Theatre in Paris, France

The Théâtre de l'Atelier (/fr/) is a theatre at 1, place Charles Dullin in the 18th arrondissement of Paris, France.

==History==
The theatre opened on 23 November 1822 under the name Théâtre Montmartre. It was one of the first built by Pierre-Jacques Seveste, who held the licence to operate theatres outside the town limits of Paris, and who also built the Théâtre Montparnasse, the Théâtre des Batignolles and the Théâtre de Belleville. Peter Cicéri and Évariste Fragonard did the decoration.

On the death of their parents, brothers Jules Seveste and Edmond Seveste inherited the licence to operate the theatre.

From 1914 to 1922 the building comprised a cinema of 600 seats and operated under the name "Montmartre." In 1922, it returned to its original purpose, and its director and actor Charles Dullin renamed it the Théâtre de l'Atelier.

André Barsacq succeeded Dullin, and led the theatre from 1940 to 1973. He produced the works of Jean Anouilh, Marcel Ayme, Françoise Sagan, René de Obaldia, and Friedrich Dürrenmatt, among others.
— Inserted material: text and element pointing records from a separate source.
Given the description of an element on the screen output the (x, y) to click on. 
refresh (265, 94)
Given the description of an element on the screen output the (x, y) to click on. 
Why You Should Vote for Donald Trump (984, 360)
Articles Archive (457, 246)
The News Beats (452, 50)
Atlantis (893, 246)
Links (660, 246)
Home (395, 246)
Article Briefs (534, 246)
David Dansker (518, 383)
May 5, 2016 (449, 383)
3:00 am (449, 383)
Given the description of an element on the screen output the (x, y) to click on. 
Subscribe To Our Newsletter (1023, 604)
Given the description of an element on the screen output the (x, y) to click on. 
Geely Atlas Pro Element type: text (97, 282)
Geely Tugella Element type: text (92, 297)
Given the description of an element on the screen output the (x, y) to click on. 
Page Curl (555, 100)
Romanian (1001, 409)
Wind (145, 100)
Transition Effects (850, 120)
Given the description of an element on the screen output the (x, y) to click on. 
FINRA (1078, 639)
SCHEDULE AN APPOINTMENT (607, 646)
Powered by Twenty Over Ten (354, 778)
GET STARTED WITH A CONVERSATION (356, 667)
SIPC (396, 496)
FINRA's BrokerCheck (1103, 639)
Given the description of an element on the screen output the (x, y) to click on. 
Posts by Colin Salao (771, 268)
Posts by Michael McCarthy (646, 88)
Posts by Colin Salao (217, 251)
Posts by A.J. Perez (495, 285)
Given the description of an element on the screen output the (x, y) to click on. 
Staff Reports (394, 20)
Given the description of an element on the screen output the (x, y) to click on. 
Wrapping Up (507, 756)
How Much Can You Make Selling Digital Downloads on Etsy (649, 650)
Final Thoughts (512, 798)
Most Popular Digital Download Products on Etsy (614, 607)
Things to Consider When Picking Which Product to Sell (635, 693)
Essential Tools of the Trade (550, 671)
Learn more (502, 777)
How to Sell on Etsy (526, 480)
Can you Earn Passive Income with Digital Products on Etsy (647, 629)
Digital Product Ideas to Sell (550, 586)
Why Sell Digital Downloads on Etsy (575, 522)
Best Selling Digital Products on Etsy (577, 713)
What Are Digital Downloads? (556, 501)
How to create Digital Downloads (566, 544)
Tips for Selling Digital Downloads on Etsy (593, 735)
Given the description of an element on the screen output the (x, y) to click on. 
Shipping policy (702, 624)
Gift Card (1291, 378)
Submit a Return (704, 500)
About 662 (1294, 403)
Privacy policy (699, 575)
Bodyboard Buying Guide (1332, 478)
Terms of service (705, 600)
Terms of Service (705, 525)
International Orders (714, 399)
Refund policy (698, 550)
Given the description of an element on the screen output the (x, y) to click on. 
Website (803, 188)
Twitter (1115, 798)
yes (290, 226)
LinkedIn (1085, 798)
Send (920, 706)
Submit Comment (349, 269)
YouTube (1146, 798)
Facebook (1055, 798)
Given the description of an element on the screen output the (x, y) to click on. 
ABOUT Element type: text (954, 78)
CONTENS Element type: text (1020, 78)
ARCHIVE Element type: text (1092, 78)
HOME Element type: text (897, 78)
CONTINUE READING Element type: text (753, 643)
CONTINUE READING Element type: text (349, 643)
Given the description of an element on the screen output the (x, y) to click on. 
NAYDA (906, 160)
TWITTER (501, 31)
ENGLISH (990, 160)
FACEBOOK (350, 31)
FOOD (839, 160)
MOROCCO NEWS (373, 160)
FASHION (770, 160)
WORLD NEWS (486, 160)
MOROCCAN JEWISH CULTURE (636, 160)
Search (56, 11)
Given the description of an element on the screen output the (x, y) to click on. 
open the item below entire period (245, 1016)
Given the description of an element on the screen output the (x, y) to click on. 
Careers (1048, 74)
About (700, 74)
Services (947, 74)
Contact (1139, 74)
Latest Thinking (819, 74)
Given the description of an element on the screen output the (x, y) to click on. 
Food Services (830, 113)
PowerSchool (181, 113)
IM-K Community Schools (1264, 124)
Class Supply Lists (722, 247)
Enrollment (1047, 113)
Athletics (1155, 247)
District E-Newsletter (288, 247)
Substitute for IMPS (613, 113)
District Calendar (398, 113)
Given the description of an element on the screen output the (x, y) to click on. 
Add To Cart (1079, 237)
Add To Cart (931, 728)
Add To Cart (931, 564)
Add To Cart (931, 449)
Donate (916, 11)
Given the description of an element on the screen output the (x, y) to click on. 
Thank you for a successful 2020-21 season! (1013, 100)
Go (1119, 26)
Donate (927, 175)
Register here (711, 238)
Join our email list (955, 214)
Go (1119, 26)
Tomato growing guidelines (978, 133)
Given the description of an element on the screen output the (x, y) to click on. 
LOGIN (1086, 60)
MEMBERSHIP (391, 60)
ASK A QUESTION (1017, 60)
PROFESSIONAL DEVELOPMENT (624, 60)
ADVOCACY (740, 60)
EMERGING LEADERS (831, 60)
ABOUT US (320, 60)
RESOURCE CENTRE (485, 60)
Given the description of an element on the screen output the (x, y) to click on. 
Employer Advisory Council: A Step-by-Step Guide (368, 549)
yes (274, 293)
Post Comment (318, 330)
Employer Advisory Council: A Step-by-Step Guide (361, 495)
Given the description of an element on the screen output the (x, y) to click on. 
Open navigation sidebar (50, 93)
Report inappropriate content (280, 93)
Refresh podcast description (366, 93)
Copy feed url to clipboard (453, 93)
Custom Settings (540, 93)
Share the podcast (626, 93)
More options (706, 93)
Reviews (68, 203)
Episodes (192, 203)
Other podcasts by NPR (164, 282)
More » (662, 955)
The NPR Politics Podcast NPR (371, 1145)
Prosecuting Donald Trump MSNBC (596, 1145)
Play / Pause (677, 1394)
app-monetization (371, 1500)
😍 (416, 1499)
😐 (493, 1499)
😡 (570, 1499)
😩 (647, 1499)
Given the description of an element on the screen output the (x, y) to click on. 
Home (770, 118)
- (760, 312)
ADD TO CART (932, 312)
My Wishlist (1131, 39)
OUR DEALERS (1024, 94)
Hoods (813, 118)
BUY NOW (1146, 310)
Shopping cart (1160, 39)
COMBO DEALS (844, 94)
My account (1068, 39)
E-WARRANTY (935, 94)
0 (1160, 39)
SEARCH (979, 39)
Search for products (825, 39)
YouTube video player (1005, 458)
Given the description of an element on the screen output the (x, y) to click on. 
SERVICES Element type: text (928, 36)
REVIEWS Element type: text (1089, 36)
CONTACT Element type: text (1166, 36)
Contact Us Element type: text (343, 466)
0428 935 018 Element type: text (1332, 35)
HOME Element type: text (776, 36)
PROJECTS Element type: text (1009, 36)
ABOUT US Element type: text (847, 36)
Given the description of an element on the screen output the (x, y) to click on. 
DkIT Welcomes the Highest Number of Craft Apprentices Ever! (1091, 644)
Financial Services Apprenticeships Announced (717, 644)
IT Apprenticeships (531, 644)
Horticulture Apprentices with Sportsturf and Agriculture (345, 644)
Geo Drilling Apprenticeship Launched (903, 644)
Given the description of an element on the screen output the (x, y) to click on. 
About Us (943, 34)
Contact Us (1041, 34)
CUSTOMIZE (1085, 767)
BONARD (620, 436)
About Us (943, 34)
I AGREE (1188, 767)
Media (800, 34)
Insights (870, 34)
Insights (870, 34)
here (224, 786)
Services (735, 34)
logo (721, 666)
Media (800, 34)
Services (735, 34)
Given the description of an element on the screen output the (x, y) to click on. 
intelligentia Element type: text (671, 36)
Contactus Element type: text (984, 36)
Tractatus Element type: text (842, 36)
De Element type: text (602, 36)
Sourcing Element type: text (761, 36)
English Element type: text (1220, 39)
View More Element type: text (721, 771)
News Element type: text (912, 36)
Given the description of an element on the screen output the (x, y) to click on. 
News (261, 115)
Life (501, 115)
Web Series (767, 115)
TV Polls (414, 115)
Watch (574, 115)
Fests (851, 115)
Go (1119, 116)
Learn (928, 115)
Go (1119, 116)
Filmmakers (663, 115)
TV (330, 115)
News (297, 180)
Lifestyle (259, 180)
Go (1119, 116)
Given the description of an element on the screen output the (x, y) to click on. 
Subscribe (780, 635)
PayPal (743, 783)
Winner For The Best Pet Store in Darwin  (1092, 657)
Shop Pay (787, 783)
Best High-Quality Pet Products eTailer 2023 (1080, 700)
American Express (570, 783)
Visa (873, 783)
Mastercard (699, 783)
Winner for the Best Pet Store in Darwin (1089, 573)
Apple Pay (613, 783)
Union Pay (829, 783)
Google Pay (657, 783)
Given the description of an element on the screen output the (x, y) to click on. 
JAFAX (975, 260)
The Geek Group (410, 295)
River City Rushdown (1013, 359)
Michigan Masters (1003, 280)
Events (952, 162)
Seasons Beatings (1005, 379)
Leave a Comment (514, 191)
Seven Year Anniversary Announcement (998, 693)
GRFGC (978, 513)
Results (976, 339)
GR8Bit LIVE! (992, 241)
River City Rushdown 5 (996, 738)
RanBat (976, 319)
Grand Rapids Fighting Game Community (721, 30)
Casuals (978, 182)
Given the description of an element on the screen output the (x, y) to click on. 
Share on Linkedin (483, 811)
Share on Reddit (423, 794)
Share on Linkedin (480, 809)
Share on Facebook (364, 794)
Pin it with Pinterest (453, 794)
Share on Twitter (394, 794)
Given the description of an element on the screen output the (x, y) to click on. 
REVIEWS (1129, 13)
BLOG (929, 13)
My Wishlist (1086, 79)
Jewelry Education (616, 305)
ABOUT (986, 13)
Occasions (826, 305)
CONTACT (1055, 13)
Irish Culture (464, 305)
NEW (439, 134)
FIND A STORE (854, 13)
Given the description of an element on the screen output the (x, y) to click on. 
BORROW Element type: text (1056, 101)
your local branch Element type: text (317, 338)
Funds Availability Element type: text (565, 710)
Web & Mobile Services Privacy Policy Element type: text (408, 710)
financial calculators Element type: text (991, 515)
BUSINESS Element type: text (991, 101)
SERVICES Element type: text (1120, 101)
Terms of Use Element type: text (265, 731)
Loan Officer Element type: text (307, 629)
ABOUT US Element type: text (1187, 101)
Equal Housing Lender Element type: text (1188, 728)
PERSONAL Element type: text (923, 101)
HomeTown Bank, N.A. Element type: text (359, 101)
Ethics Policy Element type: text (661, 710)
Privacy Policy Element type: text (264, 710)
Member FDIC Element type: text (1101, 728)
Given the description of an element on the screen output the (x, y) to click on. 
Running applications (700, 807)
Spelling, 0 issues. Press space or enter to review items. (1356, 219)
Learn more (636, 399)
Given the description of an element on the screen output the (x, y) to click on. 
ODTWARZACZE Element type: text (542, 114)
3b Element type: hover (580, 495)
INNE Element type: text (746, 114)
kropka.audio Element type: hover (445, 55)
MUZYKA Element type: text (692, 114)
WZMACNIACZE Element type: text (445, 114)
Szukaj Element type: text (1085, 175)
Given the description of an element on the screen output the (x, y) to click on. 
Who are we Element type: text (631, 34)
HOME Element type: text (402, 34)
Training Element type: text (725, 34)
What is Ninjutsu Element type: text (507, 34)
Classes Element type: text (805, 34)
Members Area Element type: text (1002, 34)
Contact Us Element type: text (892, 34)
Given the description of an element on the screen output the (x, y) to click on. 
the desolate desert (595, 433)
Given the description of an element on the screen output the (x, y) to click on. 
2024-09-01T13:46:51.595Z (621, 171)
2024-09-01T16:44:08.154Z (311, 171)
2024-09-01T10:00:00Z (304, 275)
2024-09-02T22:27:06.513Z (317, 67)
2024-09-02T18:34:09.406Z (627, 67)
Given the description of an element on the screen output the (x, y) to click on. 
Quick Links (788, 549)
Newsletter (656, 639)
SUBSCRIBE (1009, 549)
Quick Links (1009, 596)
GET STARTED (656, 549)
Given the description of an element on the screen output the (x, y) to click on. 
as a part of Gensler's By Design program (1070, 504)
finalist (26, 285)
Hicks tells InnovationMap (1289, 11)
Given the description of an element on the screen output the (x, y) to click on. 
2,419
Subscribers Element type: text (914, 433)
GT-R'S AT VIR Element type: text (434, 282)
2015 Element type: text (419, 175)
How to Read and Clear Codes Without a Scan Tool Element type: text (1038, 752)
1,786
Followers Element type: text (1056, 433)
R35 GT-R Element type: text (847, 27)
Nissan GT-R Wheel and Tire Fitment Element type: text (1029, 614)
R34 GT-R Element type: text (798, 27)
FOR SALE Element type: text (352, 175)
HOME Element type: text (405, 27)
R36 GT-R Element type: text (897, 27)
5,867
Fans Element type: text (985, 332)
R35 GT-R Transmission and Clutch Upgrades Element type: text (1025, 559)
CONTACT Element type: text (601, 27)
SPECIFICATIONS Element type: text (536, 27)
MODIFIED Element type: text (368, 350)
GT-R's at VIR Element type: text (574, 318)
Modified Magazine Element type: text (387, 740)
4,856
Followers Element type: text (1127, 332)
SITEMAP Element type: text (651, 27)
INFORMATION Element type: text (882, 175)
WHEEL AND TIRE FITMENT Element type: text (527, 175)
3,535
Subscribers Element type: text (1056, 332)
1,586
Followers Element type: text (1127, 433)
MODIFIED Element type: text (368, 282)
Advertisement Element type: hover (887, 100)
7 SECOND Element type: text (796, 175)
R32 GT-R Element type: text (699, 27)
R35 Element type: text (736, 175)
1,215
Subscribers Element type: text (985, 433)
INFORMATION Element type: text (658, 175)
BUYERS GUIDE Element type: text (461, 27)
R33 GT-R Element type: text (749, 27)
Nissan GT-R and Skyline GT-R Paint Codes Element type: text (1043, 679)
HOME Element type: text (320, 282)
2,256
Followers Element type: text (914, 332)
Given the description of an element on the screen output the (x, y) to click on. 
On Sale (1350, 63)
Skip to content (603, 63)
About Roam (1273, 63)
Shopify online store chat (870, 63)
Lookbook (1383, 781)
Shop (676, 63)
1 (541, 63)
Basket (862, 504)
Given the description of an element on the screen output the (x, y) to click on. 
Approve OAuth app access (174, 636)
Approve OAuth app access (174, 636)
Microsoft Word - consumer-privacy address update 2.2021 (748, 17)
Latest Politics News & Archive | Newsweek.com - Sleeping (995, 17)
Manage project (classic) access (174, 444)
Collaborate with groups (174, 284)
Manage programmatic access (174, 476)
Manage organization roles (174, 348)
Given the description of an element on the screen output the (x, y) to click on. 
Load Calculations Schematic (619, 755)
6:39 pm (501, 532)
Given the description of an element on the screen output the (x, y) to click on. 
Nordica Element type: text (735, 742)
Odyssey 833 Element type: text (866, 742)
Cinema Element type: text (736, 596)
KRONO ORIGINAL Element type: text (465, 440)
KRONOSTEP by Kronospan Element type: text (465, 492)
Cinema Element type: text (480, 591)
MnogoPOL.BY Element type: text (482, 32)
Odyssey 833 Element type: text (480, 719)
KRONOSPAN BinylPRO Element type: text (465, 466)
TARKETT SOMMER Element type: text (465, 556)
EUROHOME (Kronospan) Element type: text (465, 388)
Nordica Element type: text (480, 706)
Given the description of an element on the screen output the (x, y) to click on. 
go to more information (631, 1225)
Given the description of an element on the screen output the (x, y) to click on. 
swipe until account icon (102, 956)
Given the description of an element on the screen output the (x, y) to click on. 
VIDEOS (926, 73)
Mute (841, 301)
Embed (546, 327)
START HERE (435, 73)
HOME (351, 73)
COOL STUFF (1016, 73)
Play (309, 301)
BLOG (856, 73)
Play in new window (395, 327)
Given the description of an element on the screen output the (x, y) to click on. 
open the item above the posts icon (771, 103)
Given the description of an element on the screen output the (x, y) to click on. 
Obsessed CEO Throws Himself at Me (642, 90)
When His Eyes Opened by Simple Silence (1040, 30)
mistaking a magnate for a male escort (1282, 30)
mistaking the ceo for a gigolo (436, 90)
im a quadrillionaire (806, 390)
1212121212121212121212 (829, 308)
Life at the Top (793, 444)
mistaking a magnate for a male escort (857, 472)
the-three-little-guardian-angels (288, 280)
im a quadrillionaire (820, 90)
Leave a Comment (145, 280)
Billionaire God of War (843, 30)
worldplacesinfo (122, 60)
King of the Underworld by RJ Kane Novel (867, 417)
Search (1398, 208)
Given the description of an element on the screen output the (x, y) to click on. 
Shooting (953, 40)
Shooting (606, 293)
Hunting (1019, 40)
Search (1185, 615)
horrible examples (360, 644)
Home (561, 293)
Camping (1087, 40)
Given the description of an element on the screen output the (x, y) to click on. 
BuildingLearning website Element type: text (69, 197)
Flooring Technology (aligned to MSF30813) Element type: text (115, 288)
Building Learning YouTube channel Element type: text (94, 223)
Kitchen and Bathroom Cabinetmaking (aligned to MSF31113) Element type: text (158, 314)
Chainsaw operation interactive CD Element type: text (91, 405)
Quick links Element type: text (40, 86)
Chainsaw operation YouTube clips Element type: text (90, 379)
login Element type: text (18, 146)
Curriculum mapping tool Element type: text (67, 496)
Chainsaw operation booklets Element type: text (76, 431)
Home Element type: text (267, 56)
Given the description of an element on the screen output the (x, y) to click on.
From 1973 until December 1998, Pierre Franck took over, along with his wife Danielle Frank. He continued his work as director and maintained high standards in the choice of repertoire with works by Pirandello, Ionesco, Beckett, Thomas Bernhard, Strindberg, and with actors such as Michel Bouquet and Laurent Terzieff.

Laura Pels assumed the leadership in January 1999.

The current capacity is 563 seats. The theatre was classified as a historical monument on 22 March 1965.